* [Exercise instructions]: Please write out all of the entries exactly as they appear.

* [Available records]:
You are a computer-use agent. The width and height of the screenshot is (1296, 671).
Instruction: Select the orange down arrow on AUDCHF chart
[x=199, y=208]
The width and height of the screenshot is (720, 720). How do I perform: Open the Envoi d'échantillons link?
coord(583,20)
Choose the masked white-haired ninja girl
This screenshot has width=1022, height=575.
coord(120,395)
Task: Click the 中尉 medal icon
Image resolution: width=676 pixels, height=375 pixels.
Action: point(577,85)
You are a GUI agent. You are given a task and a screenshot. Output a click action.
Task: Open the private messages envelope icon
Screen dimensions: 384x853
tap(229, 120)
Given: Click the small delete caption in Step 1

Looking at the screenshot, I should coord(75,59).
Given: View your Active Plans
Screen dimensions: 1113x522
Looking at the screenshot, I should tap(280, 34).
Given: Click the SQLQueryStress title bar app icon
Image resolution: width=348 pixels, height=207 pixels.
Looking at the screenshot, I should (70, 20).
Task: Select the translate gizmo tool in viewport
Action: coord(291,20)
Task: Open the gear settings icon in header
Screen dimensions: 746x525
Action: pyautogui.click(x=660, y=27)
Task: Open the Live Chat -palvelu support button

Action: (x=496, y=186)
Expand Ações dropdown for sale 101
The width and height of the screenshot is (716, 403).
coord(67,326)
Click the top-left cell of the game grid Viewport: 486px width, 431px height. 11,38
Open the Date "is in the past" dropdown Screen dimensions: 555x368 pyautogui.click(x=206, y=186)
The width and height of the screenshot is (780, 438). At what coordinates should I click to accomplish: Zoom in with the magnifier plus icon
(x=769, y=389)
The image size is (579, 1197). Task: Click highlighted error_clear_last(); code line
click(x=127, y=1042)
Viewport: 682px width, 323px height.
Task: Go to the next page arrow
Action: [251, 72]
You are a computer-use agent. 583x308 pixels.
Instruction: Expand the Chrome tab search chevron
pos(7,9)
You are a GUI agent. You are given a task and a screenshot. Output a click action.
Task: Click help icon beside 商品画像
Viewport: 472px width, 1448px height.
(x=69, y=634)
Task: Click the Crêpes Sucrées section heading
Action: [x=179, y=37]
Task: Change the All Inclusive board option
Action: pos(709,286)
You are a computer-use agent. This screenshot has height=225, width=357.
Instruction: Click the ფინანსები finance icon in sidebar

* [Written response]:
You are a computer-use agent. The width and height of the screenshot is (1296, 671).
Instruction: Select the orange down arrow on AUDCHF chart
[x=199, y=208]
The width and height of the screenshot is (720, 720). How do I perform: Open the Envoi d'échantillons link?
coord(583,20)
Choose the masked white-haired ninja girl
This screenshot has width=1022, height=575.
coord(120,395)
Task: Click the 中尉 medal icon
Image resolution: width=676 pixels, height=375 pixels.
Action: point(577,85)
You are a GUI agent. You are given a task and a screenshot. Output a click action.
Task: Open the private messages envelope icon
Screen dimensions: 384x853
tap(229, 120)
Given: Click the small delete caption in Step 1

Looking at the screenshot, I should coord(75,59).
Given: View your Active Plans
Screen dimensions: 1113x522
Looking at the screenshot, I should tap(280, 34).
Given: Click the SQLQueryStress title bar app icon
Image resolution: width=348 pixels, height=207 pixels.
Looking at the screenshot, I should (70, 20).
Task: Select the translate gizmo tool in viewport
Action: coord(291,20)
Task: Open the gear settings icon in header
Screen dimensions: 746x525
Action: pyautogui.click(x=660, y=27)
Task: Open the Live Chat -palvelu support button

Action: (x=496, y=186)
Expand Ações dropdown for sale 101
The width and height of the screenshot is (716, 403).
coord(67,326)
Click the top-left cell of the game grid Viewport: 486px width, 431px height. 11,38
Open the Date "is in the past" dropdown Screen dimensions: 555x368 pyautogui.click(x=206, y=186)
The width and height of the screenshot is (780, 438). At what coordinates should I click to accomplish: Zoom in with the magnifier plus icon
(x=769, y=389)
The image size is (579, 1197). Task: Click highlighted error_clear_last(); code line
click(x=127, y=1042)
Viewport: 682px width, 323px height.
Task: Go to the next page arrow
Action: [251, 72]
You are a computer-use agent. 583x308 pixels.
Instruction: Expand the Chrome tab search chevron
pos(7,9)
You are a GUI agent. You are given a task and a screenshot. Output a click action.
Task: Click help icon beside 商品画像
Viewport: 472px width, 1448px height.
(x=69, y=634)
Task: Click the Crêpes Sucrées section heading
Action: [x=179, y=37]
Task: Change the All Inclusive board option
Action: pos(709,286)
You are a computer-use agent. This screenshot has height=225, width=357.
Instruction: Click the ფინანსები finance icon in sidebar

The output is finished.